[ensembl-dev] Getting antisense transcript of gene using sql / biomart

Henrikki Almusa henrikki.almusa at helsinki.fi
Thu Nov 28 14:26:54 GMT 2013


First off, sorry for a bit slow reply as I didn't notice the mail at 
first. However I'm happy that it got a reply.

On 2013-11-20 16:11, Denise Carvalho-Silva wrote:
> Dear Henrikki,
>
> Thanks for reporting the slightly discrepant definitions of antisense on the Vega and GENCODE websites.
>
> The GENCODE description is in fact speculative and it should be updated and consistent with the Vega definition.
>
> Our colleagues in the Havana team at the WTSI have agreed to change this. Both sources should give the following definition:
>
> Antisense. Has transcripts that overlap the genomic span (i.e. exon or introns) of a protein-coding locus on the opposite strand.
>
> I should clarify that Ensembl does not make any inferences on whether or not a given gene is regulated by its antisense locus and therefore we are not claiming that the antisense transcript regulates the expression of the gene on the opposite strand.
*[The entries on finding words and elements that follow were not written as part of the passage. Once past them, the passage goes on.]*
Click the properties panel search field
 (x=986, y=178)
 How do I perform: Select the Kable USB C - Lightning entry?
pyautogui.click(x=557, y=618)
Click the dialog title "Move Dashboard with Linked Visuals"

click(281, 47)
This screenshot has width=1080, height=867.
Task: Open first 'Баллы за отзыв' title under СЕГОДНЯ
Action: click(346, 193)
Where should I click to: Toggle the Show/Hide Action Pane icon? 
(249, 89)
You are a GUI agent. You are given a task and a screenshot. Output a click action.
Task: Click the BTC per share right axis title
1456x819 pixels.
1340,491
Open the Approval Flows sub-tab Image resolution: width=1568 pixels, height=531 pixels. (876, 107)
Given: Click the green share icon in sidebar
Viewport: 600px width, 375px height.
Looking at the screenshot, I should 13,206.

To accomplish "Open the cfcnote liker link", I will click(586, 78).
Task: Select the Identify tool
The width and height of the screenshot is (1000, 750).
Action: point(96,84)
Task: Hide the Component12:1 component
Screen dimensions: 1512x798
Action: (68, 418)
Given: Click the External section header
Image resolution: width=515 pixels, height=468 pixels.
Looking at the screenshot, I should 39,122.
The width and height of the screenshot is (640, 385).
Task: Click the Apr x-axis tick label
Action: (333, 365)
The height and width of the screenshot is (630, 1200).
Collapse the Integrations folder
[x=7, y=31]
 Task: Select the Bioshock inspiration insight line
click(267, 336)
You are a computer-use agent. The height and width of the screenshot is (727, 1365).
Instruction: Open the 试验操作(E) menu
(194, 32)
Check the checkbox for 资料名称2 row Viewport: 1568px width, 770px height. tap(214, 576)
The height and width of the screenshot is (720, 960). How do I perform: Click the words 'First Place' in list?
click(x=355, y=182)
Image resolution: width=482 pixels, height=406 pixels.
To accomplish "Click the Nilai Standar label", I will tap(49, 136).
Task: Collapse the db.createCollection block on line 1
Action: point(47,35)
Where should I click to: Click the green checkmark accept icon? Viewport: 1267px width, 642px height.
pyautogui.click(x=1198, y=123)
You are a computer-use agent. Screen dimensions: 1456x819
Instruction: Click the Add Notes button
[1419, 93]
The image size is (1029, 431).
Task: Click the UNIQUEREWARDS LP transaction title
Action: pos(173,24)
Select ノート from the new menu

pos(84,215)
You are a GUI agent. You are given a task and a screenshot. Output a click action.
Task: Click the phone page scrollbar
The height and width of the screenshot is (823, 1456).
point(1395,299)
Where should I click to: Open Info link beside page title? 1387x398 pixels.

Thanks for clearing that up.

> You can get the coordinates of the antisense transcript and use them to get any overlapping genes on the same or opposite strand.
>
> If this is something that you would be interested in getting, we would strongly recommend that you use the APIs (REST or Perl) rather than SQL queries.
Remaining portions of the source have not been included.